Estratto scelto:
E perché non si sono offerti a testimoniare quei colleghi, oggi in dignitosa pensione, che hanno lavorato fianco e fianco con gli ‘espulsi’ ? E con quale stato d’animo leggere e sapere che ci sono bidelli, ex comandante dei vigili del fuoco, colleghi, pagati a notizia, che suppliscono a quel lavoro che i ‘dimissionati’ svolgevano con serietà, impegno, dedizione e malpagati ? E che dire di quella riunione in cui avevano partecipato oltre una decina di collaboratori e corrispondenti, ma alla fine solo in quattro (una del cuneese, Monica Coviello, che in fase giudiziale ha ottenuto un risarcimento nella causa davanti al tribunale di Cuneo) hanno deciso di ricorrere alla giustizia che può trasformarsi in ingiustizia ad opera di giudici o per ‘colpa’ della strategia difensiva ?

Compiti:
(1) Riscrivi il passo del brano sui collaboratori espulsi che parte da "E perché non" e prosegue fino a "strategia difensiva ?", sostituendo "bidelli" con "custodi".
(2) Elenca le figure che, secondo il brano sui collaboratori espulsi, suppliscono al lavoro svolto dai "dimissionati".

Dati forniti:

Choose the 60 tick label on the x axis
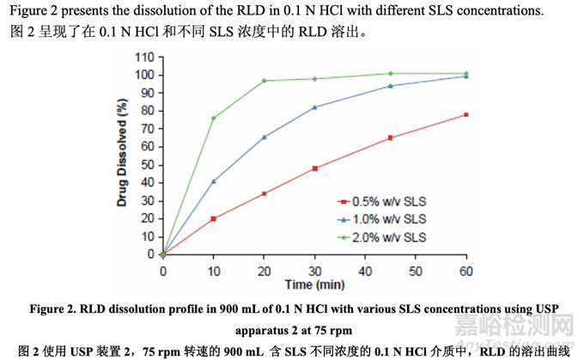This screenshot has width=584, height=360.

Risposte:
(1)
E perché non si sono offerti a testimoniare quei colleghi, oggi in dignitosa pensione, che hanno lavorato fianco e fianco con gli ‘espulsi’ ? E con quale stato d’animo leggere e sapere che ci sono custodi, ex comandante dei vigili del fuoco, colleghi, pagati a notizia, che suppliscono a quel lavoro che i ‘dimissionati’ svolgevano con serietà, impegno, dedizione e malpagati ? E che dire di quella riunione in cui avevano partecipato oltre una decina di collaboratori e corrispondenti, ma alla fine solo in quattro (una del cuneese, Monica Coviello, che in fase giudiziale ha ottenuto un risarcimento nella causa davanti al tribunale di Cuneo) hanno deciso di ricorrere alla giustizia che può trasformarsi in ingiustizia ad opera di giudici o per ‘colpa’ della strategia difensiva ?

(2)
- bidelli
- ex comandante dei vigili del fuoco
- colleghi, pagati a notizia